=== Text section ===
──────

US20170110899A1

US20170110899A1 - Galvanic Charging and Data Transfer of Remote Devices in a Personal Area Network System and Method

Info

Publication number: US20170110899A1
Application number: US15/290,629
Authority: US
Inventors: Peter Vincent Boesen
Original assignee: Bragi GmbH
Current assignee: Bragi GmbH
Priority date: 2015-10-20
Filing date: 2016-10-11
Publication date: 2017-04-20
Also published as: EP3443633A1; WO2017068003A1

Abstract

A method includes providing a first device, the first device having an electrode for placement at skin of a user, conveying power between the electrode of the first device and an electrode of a second device, wherein both the first device and the second device are associated with a personal area network and the second device is remote from the first device. The conveying power is performed through galvanic coupling.

Description

PRIORITY STATEMENT

This application claims priority to U.S. Provisional Patent Application 62/244,158, filed on Oct. 20, 2015, and entitled Galvanic Charging and Data Transfer of Remote Devices in a Personal Area Network System and Method, hereby incorporated by reference in its entirety.

FIELD OF THE INVENTION

The present invention relates to personal area or wearable devices. More particularly, but not exclusively, the present invention relates to network communication for personal area devices.

BACKGROUND

The construct of a Personal Area Network allows the user to link various wearable devices together in a meaningful way. However, to be effective as a wearable device, a device must incorporate function, durability, as well as a wearable form factor that will permit the user to tolerate it on the body for long periods of time. These constraints in and of themselves pose new problems which must be confronted in order to make the personal area network a tenable proposition for the user. Principal among these concerns is the ability to provide power to the wearable in a stable, functional fashion. When the requirement of the personal area network demands that the wearable device confirm to extremely small form factors (among a large number of potentially challenging variables) the power required to supply such form factors becomes a massive challenge. Therefore, what is needed is a new approach to creating a stable power supply for the new form factor wearable devices.

──────

=== Instruction ===
Continue the patent description on galvanic charging and data transfer for personal area network devices, picking up after its last sentence.

──────

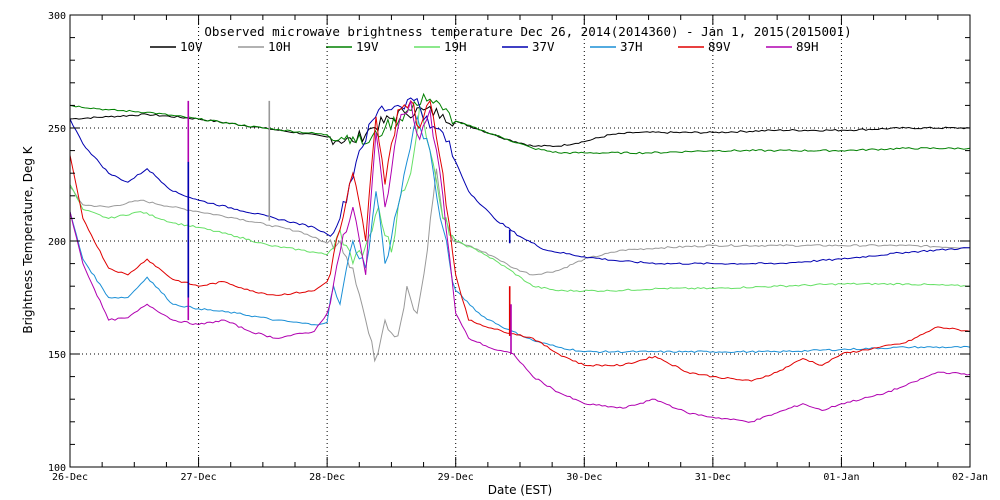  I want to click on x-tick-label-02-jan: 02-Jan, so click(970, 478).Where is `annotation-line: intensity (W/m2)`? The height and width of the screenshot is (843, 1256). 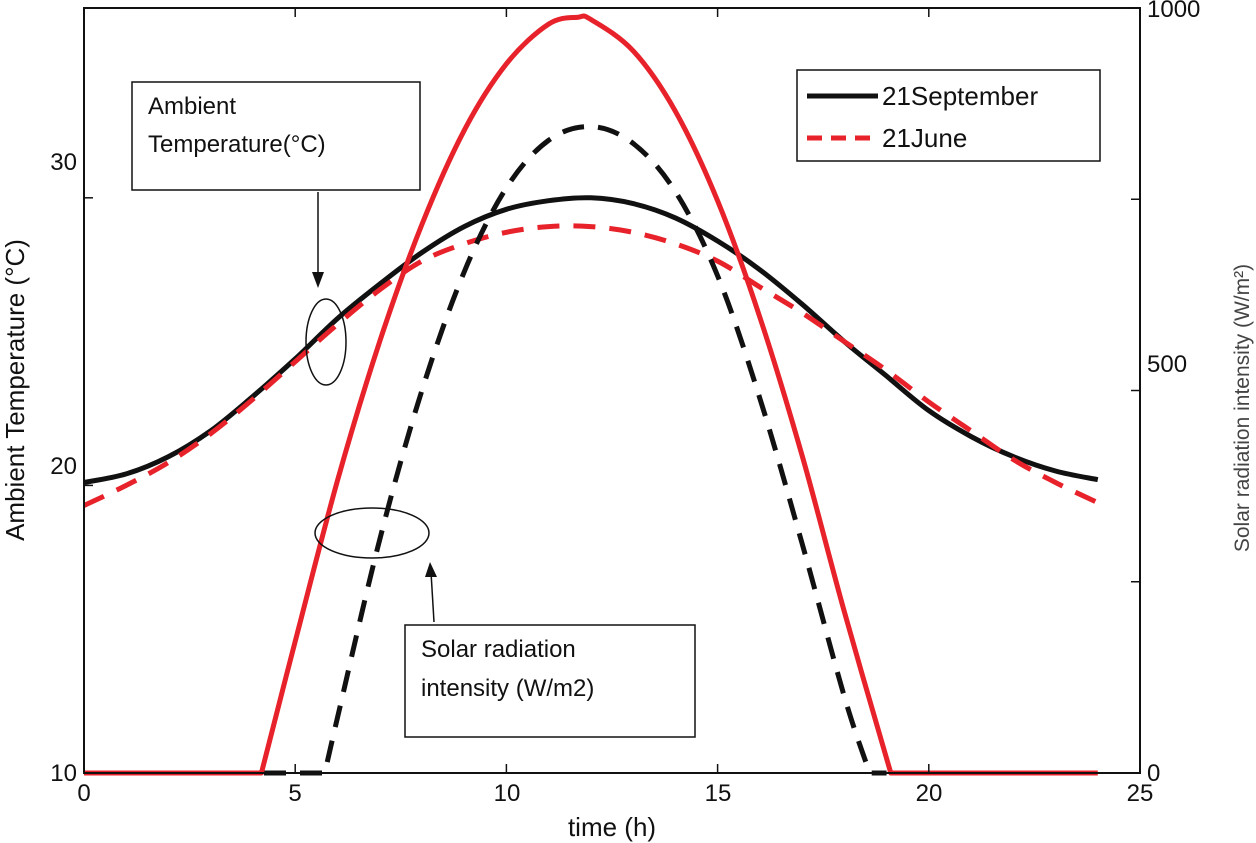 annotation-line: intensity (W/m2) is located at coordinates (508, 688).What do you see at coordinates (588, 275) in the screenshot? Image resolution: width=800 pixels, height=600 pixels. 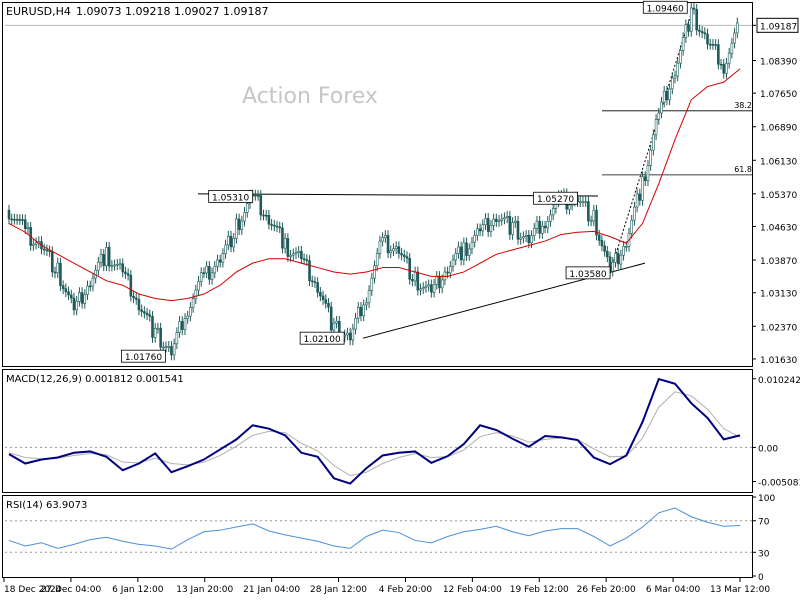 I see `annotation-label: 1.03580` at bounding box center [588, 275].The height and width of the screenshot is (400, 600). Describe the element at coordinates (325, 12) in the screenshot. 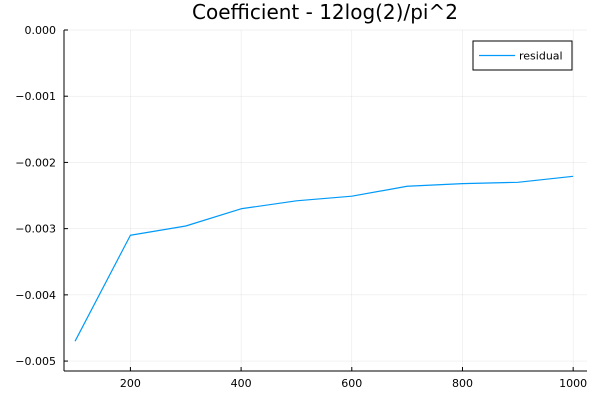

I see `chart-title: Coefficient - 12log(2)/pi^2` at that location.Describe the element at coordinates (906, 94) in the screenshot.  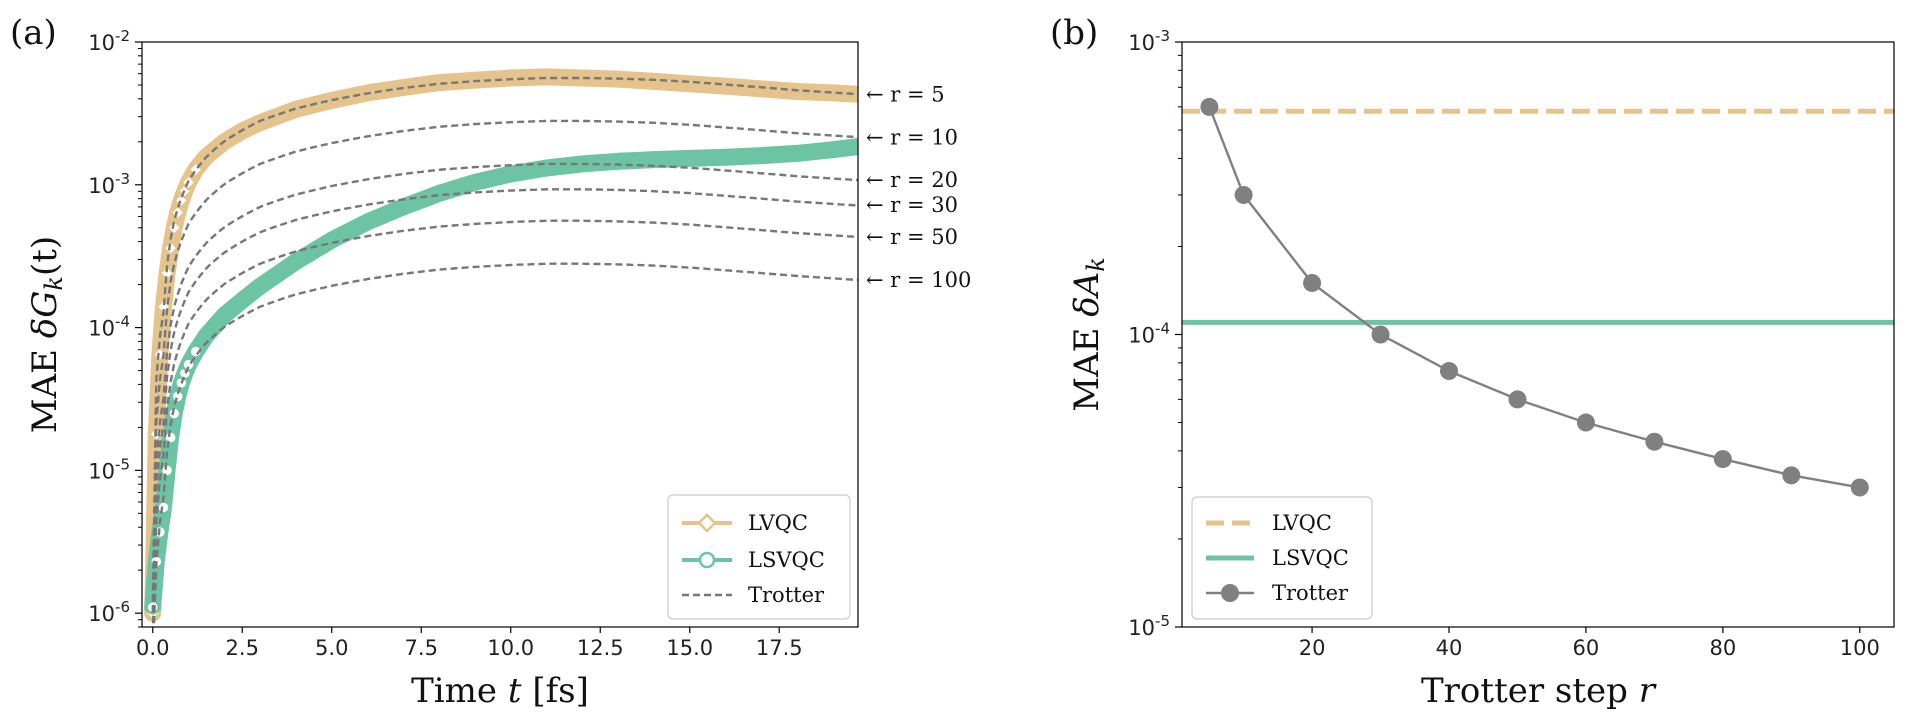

──────

=== Reply ===
SUMMARY

Therefore, it is a primary object, feature, or advantage of the present invention to improve over the state of the art.
It is a further object, feature, or advantage of the present invention to provide a new approach to creating a stable power supply for the new form factor wearable devices.
It is a still further object, feature, or advantage of the present invention to provide power to a remote wearable device in a Personal Area Network.
Another object, feature, or advantage is to provide power to an array of remote wearable devices in a Personal Area Network.
Yet another object, feature, or advantage is to provide a linkage among various devices with power supplies to provide power to the Personal Area Network.
A further object, feature, or advantage is to allocate power amongst the various power bearing devices in the Personal Area Network so that maximum levels of power can be obtained.
A still further object, feature, or advantage is to allocate power amongst the various power bearing devices in the Personal Area Network so that allocation can be based upon the available amount of power contained in the power containing devices.
One or more of these and/or other objects, features, or advantages of the present invention will become apparent from the specification and claims that follow. No single embodiment need provide each and every object, feature, or advantage. Different embodiments may have different objects, features, or advantages. Therefore, the present invention is not to be limited to or by an objects, features, or advantages stated herein.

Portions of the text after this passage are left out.